22/Apr/2026
As reuniões de Primavera do Fundo Monetário Internacional (FMI) indicaram aumento da cautela em relação ao cenário econômico global, apesar do otimismo recente dos mercados financeiros com a possibilidade de redução das tensões no Oriente Médio. A avaliação predominante aponta para desaceleração do crescimento global combinada com pressão inflacionária decorrente da alta dos preços do petróleo. O FMI e o Banco Mundial anunciaram a possibilidade de destinar até US$ 150 bilhões em financiamento para países mais afetados pelo aumento dos custos de energia. Em contrapartida, reforçaram a necessidade de disciplina fiscal por parte das economias, diante de mais um choque externo em um ambiente já marcado por instabilidades desde a pandemia.
O conflito no Oriente Médio é apontado como fator relevante de risco, com impacto direto sobre a oferta global de petróleo. A volatilidade recente foi evidenciada pela reabertura temporária do Estreito de Ormuz, rota por onde transita cerca de 20% da produção mundial, seguida de novo fechamento, reforçando a instabilidade no mercado energético. A sucessão de eventos geopolíticos, somada a choques anteriores como a pandemia, a guerra na Ucrânia e medidas comerciais restritivas, intensifica pressões inflacionárias e amplia a incerteza sobre a condução da política monetária. Nesse contexto, bancos centrais de economias avançadas sinalizam maior cautela, com possibilidade de revisão nos ciclos de redução de juros diante da persistência da inflação. Na Europa, a avaliação indica riscos simultâneos de desaceleração do crescimento e elevação da inflação.

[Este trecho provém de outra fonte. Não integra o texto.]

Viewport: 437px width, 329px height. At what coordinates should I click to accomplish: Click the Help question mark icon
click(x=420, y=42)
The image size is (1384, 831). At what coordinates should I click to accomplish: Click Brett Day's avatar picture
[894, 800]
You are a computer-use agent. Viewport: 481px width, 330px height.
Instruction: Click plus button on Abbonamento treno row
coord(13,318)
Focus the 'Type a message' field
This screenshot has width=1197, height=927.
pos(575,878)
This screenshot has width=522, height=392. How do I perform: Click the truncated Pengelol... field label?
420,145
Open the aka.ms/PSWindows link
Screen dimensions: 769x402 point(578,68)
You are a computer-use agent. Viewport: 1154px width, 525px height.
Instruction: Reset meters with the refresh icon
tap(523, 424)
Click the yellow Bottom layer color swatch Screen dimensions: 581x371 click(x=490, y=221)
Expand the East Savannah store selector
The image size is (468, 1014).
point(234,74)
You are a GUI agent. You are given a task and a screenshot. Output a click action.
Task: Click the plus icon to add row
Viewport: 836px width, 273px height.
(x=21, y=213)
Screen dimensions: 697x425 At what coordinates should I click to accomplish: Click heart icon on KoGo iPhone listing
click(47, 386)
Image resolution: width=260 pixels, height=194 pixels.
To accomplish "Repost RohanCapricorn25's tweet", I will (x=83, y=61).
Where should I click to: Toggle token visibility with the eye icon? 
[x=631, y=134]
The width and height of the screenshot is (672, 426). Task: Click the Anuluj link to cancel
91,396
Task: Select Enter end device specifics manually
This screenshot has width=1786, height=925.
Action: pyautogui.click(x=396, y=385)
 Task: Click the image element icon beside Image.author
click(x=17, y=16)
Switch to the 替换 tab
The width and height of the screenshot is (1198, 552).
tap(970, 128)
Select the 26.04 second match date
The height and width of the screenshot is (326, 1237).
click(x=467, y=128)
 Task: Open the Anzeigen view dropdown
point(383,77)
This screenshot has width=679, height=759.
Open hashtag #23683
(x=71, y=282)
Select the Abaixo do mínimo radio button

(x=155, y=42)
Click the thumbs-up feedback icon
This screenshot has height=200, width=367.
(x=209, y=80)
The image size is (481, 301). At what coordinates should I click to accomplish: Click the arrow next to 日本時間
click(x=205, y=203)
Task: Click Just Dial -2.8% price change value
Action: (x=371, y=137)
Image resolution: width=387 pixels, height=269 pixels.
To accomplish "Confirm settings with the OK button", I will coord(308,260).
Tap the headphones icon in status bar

Nos Estados Unidos, o ambiente também sugere manutenção de postura restritiva por parte da autoridade monetária, em resposta aos impactos do encarecimento da energia. No Brasil, o cenário aponta para eventual moderação no ritmo de cortes de juros, com política monetária condicionada à evolução dos dados econômicos. Apesar do ambiente externo adverso, a economia brasileira é avaliada como relativamente bem-posicionada para enfrentar o cenário de maior volatilidade global. Na América Latina, os impactos tendem a ser heterogêneos, com avanços pontuais em negociações regionais e perspectivas distintas entre os países. O conjunto de indicadores reforça a predominância de incertezas no cenário internacional, com efeitos sobre crescimento, inflação e decisões de política econômica nos principais mercados. Fonte: Broadcast Agro. Adaptado por Cogo Inteligência em Agronegócio.